Forward Operating Base Iskandariyah (Arabic:إسكندرية), or FOB Iskandariyah, was a United States military forward operating base located on the grounds of the Musayyib Power Plant and the banks of the Euphrates River, between the towns of Iskandariyah and Musayyib, Babil Governorate, Iraq from 2003 to 2009.

==Establishment==

Forward Operating Base (FOB) Iskandariyah was first established as Forward Operating Base Chosin by 1st Battalion, 32nd Infantry Regiment, 1st Brigade, 10th Mountain Division in 2003 during Operation Iraqi Freedom I. The 1st Battalion of the 32nd Infantry Regiment ( 1-32IN ) first landed on the grounds of the Musayyib power plant in September 2003. A ground convoy moved in after negotiating its way through the southern regions of Iraq. After the remainder of the battalion was airlifted in, its entirety moved into the shells of old warehouses. They would live there for weeks. As time passed, the “Chosin Battalion” continued to conduct combat operations from the power plant. Contact was made with both the locals and the enemy. Over time, more civilized structures were erected (wood framed canvas tents, plywood showers, etc.). The soldiers of the ‘Queen’s Own’ continued to fight the opposition in the surrounding AO until the U.S. Marines called them for assistance to the north in Ramadi. This facility largely consisted of tents and other structures of a temporary nature. During this period, 1-32nd IN also established facilities for the 507th Iraqi National Guard Battalion. Responsibility for all these facilities were handed over to 1st Battalion, 6th Infantry Regiment, 2nd Brigade, 1st Armored Division for a brief period, while 1-32nd IN was posted to Camp Habbaniyah near Fallujah in April 2004 before returning in June of the same year. The 1-32nd IN remained at FOB Chosin until the facilities were turned over to the headquarters of the 24th Marine Expeditionary Unit late in 2004. All facilities were partially dismantled following the tenure of the 24th MEU. One remaining vestige of the previous designation carried over in the name of Landing Zone Chosin when the facility became known as Forward Operating Base Iskandariyah.
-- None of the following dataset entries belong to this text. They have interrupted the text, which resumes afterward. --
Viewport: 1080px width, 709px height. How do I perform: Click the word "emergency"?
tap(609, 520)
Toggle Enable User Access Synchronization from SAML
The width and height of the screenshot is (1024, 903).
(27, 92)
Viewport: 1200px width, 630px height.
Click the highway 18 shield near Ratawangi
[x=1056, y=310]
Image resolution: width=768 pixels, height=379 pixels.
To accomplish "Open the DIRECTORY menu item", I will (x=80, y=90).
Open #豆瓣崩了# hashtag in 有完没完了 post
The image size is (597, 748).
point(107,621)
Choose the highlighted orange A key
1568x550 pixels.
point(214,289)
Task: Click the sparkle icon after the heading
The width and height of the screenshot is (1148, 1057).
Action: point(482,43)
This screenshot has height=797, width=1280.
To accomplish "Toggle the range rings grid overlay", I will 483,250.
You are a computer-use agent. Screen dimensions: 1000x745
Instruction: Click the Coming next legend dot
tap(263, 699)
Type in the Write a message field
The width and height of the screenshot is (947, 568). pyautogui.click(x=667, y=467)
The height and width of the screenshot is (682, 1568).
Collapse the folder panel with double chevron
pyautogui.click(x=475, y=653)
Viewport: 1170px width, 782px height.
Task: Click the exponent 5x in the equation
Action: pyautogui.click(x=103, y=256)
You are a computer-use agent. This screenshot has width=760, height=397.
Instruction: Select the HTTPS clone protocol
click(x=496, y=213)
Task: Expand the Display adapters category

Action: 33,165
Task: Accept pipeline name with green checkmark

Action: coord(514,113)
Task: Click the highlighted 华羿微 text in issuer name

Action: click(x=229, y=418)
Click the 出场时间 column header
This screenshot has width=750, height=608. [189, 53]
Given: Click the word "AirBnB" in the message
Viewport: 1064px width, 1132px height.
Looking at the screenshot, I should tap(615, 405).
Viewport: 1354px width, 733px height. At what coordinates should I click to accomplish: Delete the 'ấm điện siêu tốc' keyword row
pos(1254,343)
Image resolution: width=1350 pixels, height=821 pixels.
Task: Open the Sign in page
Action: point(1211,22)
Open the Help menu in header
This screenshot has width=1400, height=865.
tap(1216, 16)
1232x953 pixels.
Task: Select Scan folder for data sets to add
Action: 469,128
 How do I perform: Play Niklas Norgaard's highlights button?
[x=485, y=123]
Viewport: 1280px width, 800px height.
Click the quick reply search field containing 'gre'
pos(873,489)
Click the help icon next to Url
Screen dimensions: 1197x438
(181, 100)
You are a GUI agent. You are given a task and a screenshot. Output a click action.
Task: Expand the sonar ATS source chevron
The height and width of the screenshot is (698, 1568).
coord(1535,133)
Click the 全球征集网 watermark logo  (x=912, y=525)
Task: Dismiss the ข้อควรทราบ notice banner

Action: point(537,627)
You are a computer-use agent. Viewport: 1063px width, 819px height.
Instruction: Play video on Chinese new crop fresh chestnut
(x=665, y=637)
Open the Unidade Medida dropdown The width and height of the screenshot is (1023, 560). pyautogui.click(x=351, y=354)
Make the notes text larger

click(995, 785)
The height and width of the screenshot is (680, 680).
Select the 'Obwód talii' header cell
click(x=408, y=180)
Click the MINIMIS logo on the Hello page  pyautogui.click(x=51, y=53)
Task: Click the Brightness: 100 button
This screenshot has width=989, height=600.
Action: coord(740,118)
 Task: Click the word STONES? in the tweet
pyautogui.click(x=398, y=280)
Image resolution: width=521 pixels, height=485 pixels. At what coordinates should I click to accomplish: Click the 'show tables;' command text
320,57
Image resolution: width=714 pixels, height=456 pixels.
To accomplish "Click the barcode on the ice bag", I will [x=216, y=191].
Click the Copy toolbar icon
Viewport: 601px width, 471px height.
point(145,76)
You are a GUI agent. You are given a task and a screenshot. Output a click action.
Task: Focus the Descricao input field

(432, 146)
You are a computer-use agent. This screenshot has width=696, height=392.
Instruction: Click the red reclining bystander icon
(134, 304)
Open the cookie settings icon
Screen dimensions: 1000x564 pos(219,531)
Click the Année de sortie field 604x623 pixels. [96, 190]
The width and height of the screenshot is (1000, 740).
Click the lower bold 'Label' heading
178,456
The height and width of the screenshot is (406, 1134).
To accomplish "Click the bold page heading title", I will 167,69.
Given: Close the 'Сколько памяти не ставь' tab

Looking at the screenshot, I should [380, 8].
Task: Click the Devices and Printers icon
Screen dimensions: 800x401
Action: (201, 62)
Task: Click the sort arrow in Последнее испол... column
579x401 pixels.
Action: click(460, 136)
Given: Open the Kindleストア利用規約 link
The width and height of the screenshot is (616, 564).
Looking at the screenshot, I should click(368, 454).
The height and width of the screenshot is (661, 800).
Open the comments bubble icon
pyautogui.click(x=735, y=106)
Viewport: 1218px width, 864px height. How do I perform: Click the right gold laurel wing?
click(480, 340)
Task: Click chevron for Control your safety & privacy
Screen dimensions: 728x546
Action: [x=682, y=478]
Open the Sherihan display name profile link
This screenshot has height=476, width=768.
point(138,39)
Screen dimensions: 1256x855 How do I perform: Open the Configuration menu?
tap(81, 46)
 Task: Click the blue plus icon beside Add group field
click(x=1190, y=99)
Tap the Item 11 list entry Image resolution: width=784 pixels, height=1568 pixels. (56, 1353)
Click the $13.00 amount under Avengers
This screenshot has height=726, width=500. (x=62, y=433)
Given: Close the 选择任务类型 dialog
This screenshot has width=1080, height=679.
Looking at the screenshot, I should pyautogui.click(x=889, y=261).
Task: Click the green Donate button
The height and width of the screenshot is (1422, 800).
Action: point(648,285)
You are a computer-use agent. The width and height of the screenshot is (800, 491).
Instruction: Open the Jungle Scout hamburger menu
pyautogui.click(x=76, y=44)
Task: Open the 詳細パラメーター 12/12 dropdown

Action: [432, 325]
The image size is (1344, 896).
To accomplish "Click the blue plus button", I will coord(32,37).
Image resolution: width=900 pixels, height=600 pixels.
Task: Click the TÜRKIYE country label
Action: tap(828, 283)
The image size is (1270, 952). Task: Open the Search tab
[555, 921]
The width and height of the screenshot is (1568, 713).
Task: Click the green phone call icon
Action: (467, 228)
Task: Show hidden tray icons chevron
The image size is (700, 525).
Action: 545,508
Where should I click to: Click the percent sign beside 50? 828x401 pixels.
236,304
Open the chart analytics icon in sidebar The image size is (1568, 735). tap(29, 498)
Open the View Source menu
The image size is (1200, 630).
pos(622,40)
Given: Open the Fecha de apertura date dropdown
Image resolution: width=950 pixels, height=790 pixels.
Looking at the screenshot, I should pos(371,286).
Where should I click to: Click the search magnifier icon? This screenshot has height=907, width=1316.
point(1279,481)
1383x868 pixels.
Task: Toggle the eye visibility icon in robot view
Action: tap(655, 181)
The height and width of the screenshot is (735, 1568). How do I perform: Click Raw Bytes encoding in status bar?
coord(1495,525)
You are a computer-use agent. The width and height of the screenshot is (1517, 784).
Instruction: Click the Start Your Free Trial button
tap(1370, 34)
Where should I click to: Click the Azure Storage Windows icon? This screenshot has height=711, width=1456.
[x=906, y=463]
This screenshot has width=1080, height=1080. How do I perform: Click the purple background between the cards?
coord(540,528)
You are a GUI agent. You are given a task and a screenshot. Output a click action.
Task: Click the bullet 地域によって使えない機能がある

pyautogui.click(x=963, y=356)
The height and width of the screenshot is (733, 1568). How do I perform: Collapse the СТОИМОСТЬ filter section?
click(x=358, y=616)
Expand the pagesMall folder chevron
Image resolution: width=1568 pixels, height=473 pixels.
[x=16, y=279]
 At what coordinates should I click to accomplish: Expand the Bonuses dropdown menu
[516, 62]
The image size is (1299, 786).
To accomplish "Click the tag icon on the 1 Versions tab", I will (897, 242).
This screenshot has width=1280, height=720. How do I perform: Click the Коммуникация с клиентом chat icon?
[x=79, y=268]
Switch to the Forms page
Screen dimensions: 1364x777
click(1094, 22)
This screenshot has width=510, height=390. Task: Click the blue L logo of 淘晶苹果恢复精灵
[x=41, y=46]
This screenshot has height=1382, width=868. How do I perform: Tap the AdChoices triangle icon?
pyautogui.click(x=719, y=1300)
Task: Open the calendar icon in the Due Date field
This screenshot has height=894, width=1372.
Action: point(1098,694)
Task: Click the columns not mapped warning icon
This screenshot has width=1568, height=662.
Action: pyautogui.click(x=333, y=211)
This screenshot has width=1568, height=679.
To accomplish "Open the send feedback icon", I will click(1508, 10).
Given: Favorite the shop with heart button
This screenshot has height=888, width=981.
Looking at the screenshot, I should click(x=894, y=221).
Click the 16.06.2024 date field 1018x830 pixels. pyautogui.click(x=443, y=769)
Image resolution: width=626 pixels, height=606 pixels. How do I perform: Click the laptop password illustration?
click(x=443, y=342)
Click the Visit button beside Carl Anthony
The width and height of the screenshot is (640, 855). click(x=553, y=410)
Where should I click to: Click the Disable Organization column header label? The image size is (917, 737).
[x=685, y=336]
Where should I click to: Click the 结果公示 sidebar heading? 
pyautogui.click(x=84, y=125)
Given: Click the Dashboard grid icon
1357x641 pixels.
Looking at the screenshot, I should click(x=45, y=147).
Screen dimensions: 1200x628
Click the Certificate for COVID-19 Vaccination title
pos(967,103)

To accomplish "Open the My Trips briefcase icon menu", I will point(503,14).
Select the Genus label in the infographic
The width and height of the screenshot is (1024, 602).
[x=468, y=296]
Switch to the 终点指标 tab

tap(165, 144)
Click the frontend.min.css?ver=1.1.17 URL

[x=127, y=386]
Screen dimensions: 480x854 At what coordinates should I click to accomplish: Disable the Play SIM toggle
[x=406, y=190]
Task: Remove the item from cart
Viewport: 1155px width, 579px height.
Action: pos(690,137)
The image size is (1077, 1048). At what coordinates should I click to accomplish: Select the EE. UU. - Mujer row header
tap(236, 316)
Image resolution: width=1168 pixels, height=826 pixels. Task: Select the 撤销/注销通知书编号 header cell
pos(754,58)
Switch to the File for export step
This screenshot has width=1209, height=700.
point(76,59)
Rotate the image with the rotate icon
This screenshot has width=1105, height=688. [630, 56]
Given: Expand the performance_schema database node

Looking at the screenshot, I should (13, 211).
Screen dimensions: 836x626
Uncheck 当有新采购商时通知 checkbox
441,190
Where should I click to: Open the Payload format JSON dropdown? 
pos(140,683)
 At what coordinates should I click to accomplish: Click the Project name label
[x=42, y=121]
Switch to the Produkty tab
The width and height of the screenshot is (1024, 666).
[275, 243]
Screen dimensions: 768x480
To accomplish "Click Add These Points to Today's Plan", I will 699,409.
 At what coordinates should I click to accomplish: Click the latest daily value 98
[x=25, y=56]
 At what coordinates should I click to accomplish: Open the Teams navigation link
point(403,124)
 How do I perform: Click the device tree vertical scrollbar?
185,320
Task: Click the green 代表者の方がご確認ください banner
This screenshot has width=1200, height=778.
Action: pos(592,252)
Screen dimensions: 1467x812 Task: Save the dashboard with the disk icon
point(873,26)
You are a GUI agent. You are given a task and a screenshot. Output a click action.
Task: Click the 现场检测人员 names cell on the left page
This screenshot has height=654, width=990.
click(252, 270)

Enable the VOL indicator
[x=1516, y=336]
==Reestablishment as FOB Iskandariyah==

As the site of a major power production center for the greater Baghdad area, the facility was deemed as vital to continued security operations by the United States military and Iraqi security forces. The location also provided a midpoint for traffic between Baghdad and Karbala. Therefore, a permanent tenant was established with the 1st Battalion, 155th Infantry Regiment, 155th Heavy Brigade Combat Team of the Mississippi National Guard during Operation Iraqi Freedom III, beginning in 2005. Operation Iraqi Freedom IV followed in late 2005 with the transfer of authority to 1st Battalion, 67th Armor Regiment of the 2nd Brigade Combat Team, 4th Infantry Division. A nearby facility for 2nd Battalion, 4th Brigade, 8th Division (Iraqi Army) was established immediately adjacent as Iraqi forces undertook increased organized participation in local security operations. A US Army Military Transition Team was assigned to this facility to oversee training, coordinate combined operations and facilitate additional US military resources. The 1st Battalion, 67th Armor Regiment (1-67th AR) contributed to dramatic improvements in the quality of living facilities and security measures protecting the FOB. In late 2006, authority was in turn transferred to 1st Battalion, 501st Infantry Regiment (Airborne) of the 4th Brigade Combat Team (Airborne), 25th Infantry Division as part of Operation Iraqi Freedom V. This rotation coincided with the Iraq War troop surge of 2007 and the first cooperation with Sunnis formed into what was then locally known as the Concerned Citizens' Program (CCP), part of the wider Sons of Iraq movement. FOB Iskandariyah also experienced a significant increase in forces as 1-501st IN (ABN) expanded into an enlarged battalion task force. Facility improvement continued as well as cooperation with civil authorities to maintain and increase capacity of both the co-located power plant and a nearby gas facility under construction. Attacks against the facility diminished during the period following increased security efforts by US and Iraqi forces.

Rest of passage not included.